Stored data
:::::

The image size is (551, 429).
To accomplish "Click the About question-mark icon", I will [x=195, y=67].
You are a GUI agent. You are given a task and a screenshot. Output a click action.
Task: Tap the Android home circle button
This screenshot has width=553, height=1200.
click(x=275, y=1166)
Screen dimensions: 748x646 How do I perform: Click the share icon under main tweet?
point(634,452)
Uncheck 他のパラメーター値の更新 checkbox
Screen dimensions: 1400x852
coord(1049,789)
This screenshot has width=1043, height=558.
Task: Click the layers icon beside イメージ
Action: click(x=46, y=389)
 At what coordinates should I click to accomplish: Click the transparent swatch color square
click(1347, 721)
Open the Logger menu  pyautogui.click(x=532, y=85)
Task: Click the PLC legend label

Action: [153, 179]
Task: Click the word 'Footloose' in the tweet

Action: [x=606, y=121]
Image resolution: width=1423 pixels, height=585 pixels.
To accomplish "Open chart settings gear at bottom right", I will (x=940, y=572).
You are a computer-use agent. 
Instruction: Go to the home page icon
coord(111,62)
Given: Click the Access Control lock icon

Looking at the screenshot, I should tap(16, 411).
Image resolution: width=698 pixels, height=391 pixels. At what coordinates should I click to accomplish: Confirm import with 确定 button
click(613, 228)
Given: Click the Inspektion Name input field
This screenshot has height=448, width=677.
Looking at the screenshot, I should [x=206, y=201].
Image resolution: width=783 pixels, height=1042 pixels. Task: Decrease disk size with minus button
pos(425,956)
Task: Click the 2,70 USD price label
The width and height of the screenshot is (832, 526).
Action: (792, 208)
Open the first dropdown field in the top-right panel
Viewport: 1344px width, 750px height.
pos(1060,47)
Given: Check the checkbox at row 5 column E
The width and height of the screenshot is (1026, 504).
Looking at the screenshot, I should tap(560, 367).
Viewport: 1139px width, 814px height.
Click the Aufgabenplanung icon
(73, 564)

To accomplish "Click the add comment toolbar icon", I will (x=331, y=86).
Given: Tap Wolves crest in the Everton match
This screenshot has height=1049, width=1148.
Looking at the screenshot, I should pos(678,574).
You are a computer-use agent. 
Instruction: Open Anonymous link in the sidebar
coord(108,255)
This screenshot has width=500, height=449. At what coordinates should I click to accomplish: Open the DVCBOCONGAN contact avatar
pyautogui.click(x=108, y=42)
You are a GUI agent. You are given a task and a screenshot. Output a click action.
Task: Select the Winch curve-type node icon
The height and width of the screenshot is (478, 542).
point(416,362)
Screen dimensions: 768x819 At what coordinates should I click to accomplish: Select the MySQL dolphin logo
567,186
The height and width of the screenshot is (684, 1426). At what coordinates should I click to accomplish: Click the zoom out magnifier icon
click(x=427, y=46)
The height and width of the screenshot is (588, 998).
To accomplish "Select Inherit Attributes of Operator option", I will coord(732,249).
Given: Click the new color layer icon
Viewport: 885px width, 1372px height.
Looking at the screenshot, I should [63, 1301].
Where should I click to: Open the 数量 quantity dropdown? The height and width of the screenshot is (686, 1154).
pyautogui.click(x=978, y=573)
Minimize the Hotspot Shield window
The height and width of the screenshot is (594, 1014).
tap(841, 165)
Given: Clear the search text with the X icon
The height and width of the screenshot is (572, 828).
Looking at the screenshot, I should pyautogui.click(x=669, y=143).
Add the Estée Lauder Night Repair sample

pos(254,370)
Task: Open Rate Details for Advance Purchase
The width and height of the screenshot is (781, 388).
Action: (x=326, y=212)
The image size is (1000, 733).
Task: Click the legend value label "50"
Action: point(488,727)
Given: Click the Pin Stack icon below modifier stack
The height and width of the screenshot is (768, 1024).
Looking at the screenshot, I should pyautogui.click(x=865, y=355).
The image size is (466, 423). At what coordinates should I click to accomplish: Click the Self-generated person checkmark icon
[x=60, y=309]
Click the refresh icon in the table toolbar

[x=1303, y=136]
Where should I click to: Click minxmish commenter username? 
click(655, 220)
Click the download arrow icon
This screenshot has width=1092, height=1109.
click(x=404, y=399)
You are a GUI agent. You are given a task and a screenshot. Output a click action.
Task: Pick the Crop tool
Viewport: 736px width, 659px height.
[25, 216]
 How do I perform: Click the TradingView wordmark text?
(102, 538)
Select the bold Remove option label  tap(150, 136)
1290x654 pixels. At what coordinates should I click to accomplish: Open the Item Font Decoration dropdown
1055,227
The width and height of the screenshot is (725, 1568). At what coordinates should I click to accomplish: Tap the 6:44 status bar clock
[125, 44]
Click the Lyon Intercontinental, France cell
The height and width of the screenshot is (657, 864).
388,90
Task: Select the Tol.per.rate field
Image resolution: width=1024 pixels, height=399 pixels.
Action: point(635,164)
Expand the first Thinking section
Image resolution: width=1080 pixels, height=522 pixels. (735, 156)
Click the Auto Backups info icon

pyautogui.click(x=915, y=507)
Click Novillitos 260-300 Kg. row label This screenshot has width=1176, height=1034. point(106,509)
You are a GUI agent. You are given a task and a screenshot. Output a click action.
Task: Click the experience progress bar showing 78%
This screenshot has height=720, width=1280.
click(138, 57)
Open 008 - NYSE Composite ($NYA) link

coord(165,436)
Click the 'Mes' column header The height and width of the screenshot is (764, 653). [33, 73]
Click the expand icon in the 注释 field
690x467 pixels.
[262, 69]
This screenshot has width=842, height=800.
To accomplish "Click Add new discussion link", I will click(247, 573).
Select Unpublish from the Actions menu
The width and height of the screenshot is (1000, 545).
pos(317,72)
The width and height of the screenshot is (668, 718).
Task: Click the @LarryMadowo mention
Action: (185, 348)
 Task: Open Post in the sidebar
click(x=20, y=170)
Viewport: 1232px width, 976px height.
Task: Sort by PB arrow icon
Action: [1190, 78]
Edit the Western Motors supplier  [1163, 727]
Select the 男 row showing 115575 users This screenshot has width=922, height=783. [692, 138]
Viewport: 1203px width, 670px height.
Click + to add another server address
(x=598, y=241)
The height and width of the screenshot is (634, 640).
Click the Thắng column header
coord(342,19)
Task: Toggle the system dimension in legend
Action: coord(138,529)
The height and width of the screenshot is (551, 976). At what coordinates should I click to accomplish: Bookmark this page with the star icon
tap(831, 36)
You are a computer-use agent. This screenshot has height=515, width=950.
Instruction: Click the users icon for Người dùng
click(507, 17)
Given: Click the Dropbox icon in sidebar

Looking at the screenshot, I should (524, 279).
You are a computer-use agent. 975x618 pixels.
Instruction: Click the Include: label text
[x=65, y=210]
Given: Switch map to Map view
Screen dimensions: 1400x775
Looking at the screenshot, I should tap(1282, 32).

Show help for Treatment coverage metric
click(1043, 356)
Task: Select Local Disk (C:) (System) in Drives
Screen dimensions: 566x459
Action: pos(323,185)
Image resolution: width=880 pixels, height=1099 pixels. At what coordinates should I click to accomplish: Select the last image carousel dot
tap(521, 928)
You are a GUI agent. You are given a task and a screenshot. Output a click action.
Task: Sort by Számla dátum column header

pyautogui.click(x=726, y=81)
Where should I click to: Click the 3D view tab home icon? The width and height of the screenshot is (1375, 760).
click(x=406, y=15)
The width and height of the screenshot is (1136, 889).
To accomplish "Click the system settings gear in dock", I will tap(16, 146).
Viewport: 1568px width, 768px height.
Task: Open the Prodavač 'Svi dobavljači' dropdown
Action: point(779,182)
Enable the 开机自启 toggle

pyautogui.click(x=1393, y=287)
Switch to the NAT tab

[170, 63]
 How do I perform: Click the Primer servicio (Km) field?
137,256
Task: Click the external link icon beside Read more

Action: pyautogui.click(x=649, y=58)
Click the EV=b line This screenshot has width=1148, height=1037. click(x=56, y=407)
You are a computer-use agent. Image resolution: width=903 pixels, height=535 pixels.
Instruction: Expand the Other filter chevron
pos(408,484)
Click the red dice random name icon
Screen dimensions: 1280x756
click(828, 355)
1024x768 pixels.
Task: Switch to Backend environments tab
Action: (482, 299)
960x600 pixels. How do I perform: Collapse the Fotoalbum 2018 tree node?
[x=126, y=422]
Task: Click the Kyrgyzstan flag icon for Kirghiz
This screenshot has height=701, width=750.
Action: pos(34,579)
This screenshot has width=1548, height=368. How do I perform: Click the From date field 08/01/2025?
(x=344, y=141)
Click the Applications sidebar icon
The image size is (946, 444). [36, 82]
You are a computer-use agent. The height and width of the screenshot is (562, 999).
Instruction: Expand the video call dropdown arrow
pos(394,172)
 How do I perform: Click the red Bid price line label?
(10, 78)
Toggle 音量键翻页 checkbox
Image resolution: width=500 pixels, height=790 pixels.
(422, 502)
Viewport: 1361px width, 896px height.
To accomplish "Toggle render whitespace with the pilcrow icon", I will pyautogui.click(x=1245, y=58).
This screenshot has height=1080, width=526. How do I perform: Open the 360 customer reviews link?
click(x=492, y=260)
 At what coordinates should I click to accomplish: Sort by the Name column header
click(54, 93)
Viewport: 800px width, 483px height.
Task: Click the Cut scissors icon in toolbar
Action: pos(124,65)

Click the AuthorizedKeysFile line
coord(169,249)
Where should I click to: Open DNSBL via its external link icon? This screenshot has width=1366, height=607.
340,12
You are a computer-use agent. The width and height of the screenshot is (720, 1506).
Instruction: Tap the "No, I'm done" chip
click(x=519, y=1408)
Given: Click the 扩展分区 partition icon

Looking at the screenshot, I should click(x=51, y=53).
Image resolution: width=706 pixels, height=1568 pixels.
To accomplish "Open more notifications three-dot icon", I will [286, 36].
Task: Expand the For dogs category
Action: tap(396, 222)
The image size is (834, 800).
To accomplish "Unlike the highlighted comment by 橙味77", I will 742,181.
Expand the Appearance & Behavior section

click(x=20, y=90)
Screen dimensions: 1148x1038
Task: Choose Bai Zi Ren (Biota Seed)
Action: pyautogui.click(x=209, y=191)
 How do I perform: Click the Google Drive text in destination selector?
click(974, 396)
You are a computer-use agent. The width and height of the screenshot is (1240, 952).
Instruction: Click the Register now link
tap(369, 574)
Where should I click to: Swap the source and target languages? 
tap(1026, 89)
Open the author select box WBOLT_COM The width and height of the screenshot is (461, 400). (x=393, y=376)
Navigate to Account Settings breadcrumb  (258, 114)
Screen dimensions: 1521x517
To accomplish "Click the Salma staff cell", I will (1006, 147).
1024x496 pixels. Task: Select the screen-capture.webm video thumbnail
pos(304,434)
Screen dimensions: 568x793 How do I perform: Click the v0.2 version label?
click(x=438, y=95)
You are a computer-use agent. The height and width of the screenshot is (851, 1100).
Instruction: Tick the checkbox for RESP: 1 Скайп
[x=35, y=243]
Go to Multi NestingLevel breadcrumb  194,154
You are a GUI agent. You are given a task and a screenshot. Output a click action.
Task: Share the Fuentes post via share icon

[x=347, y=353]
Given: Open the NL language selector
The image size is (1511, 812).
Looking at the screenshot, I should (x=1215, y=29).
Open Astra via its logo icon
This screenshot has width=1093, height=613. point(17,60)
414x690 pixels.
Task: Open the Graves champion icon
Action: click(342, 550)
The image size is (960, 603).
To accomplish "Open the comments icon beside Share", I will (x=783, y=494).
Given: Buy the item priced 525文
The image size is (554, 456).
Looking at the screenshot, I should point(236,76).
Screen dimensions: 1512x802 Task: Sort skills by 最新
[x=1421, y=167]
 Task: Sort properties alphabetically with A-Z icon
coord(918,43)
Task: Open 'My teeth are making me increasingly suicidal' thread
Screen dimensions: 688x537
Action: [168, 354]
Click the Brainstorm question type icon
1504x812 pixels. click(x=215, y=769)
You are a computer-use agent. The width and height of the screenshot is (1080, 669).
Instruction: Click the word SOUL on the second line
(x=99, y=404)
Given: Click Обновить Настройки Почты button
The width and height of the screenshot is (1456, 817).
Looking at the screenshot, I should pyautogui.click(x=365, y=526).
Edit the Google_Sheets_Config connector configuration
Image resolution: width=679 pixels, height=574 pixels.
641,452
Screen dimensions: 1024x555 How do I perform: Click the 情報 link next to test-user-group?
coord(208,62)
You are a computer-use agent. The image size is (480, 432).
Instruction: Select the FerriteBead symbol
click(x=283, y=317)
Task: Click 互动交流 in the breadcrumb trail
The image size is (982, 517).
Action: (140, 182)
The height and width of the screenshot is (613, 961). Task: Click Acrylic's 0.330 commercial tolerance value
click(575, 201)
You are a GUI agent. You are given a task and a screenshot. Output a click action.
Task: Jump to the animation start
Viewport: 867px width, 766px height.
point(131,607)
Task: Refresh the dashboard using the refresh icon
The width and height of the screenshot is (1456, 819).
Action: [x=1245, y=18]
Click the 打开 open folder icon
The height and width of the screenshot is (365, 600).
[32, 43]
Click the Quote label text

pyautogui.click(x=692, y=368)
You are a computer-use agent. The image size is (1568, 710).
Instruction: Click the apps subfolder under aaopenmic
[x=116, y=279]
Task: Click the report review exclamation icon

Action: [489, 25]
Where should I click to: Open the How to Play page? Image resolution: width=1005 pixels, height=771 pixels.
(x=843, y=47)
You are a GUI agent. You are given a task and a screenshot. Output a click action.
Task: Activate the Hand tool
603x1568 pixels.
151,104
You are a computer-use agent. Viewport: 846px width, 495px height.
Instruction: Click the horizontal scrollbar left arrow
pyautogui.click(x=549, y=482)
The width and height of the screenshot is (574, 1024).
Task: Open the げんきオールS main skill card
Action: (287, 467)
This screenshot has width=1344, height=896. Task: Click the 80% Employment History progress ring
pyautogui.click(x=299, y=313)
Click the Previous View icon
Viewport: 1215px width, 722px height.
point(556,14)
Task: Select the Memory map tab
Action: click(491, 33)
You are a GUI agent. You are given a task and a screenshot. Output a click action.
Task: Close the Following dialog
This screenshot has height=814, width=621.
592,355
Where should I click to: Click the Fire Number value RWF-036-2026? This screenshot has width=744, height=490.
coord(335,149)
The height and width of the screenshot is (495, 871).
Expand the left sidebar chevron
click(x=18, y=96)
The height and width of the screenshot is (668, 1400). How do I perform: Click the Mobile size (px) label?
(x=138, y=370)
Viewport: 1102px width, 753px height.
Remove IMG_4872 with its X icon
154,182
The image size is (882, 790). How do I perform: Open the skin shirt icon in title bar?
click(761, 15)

:::::

[Your assignment] Tally the lines of the data that contain the word "Edit", and give only that tally.

[Expected answer] 2